Конечно, я блефовала. Но к тому моменту меня уже захватил азарт. По-видимому, я просто не отдавала себе отчет в том, что ставкой в этой сомнительной игре была моя собственная жизнь.
— Твои бы мозги да в нужное русло…
— Оставь в покое мои мозги! Поговорим лучше о твоей шкуре.
— А что, это даже интересно, — криво усмехнулся Витяня.
— Мишин, в КГБ ведь не учат проигрывать, верно?
— Но вовсе не потому, что исключают возможность проигрыша.
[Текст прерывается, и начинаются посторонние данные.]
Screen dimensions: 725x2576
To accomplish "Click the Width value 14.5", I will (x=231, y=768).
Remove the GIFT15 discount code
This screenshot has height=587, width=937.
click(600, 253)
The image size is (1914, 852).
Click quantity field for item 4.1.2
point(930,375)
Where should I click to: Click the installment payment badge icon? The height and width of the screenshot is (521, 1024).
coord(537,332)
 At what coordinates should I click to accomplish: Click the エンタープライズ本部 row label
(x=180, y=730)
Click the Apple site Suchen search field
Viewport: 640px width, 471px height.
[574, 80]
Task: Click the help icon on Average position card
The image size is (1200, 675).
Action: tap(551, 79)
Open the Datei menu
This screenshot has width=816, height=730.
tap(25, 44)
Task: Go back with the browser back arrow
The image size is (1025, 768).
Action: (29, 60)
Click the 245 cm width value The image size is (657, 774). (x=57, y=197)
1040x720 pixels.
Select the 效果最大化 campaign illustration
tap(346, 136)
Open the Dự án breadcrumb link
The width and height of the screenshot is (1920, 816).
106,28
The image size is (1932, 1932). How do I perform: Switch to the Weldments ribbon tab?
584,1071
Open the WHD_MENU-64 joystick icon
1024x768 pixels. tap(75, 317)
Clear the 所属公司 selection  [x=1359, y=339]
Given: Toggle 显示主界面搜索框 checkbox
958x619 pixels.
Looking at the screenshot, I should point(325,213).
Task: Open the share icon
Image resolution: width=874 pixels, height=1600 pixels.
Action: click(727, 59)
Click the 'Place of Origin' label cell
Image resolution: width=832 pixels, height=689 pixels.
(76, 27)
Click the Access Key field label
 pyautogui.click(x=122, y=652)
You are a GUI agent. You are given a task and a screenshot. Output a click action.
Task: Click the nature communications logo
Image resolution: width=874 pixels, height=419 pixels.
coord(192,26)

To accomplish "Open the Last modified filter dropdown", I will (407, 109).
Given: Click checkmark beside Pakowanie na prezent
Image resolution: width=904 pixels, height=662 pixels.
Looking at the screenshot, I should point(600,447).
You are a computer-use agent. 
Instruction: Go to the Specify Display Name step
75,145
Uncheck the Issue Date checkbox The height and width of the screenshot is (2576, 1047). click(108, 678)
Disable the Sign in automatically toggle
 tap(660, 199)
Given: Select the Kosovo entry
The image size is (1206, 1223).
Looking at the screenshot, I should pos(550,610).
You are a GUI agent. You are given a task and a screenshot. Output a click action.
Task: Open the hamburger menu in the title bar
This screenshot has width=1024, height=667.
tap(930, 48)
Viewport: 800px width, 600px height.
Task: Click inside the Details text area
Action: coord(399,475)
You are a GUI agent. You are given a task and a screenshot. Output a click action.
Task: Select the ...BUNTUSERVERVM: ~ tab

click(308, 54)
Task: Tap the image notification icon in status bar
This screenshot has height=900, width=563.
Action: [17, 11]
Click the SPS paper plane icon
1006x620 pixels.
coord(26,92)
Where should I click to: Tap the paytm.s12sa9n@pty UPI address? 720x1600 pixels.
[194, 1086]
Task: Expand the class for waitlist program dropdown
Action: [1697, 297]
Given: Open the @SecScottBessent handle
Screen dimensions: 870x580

— Тем не менее проигрывать ты не хочешь.
— И не буду!
Он произнес эту фразу таким тоном, что, во-первых, я сразу ему поверила, а во-вторых, испытала жуткое желание резко сорваться с места и бежать куда угодно, только подальше от этого убийцы, внезапно оставшегося в дураках.
Я сделала глубокий вдох.
— Ты можешь собраться и выслушать внимательно мое предложение?
— Валяй.
— Прежде чем я начну, ты должен выполнить две мои просьбы.
— Говори.
— Первая: убери, пожалуйста, свою ногу подальше от моего стула…
— Уже убрал.
— Вторая: ты можешь ответить на несколько моих вопросов? Поверь, это очень важно.
— Попробую.
— Только честно. Или вообще не отвечай.
— Я же сказал, попробую.
— Кто должен был меня встречать?
— Ты не знаешь этого человека.
— Но не ты?
— Не я.
— Где этот человек?
— В сортире.
— Я серьезно.
— Дура, я тоже серьезно! — Витяня вдруг ухмыльнулся. — Не боись, подруга, жив твой встречающий. Очнется минут через сорок, не меньше.
— Ты его?..
— Что я его? Зашел человек к кабинку, сел на унитаз, почувствовал легкое головокружение и слегка прикорнул. Я ему туда закатил маленькую ампулку. Его не потревожат, не дрейфь, здесь, в конце концов, не Курский вокзал, очередей нет…
— Господи, не человек, а какая-то ходячая лаборатория, — пробормотала я, чувствуя легкую слабость в ногах.